He looked at Nicolay, who was sitting in the last row and was recognizable to Holliwell only by his dark complexion and iron-gray hair. As he looked, his Compostelan colleague appeared to undergo parthenogenesis; two Dr. Nicolays looked up at him, their grave expressions only to be imagined. In the blurred faces of the audience, he presumed to read geniality and patience.

“Allow me to share, as we say in my country, this experience. The sharing of this experience will constitute an inter-American, intercultural act. In performing together an intercultural act, ladies and gentlemen and esteemed colleagues, we may capture the workings of culture in vivo. On the hoof.”

There was a little uncertain laughter.

“The address I have here,” Holliwell announced, “as I consider retranslating it into English, seems very portentous. Culture, as we know, is very much a matter of language and the language before me seems at the moment to be operatic and mock-Ciceronian and absurd. Looking at it, thinking about speaking it, makes me angry. Not,” he hastened to assure them, “that I find Spanish itself mock-Ciceronian and absurd, because I yield to no one in my affection for the tongue of Cervantes and Lorca and the immortal Darío. Only my thoughts, my circumlocutions, my artfulness, seem so in that language.”

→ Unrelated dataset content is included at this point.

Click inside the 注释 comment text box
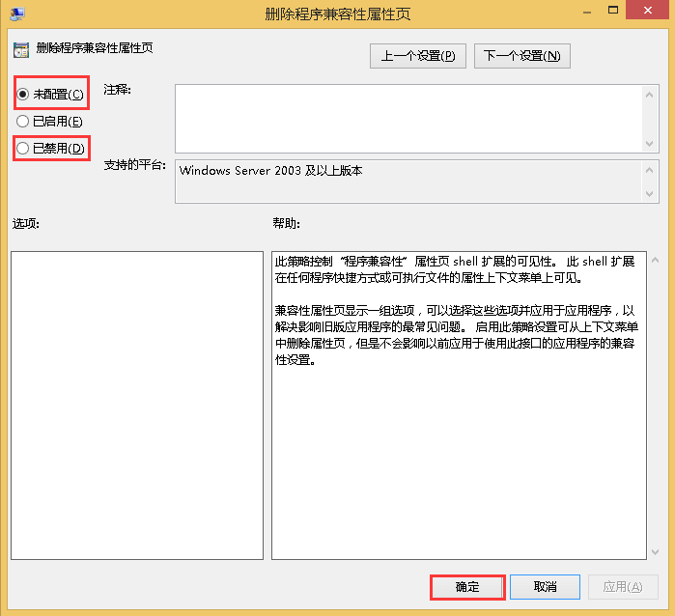The image size is (675, 616). click(x=406, y=118)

Someone slapped his palm against a leather armrest. There were sighs of obscure significance.

“Another dissatisfaction, friends, another dissatisfaction for me is that the subject of this address was to be Culture and the Family or vice versa or the Family in Culture or some construction of that sort. I tell you in sincerity that I am not the man to speak about such things. I know nothing about families—certainly no more than anyone else here tonight. For a large part of my life I had no family at all. The word ‘father,’ for example, was an abstraction to me. I associated it only with God.”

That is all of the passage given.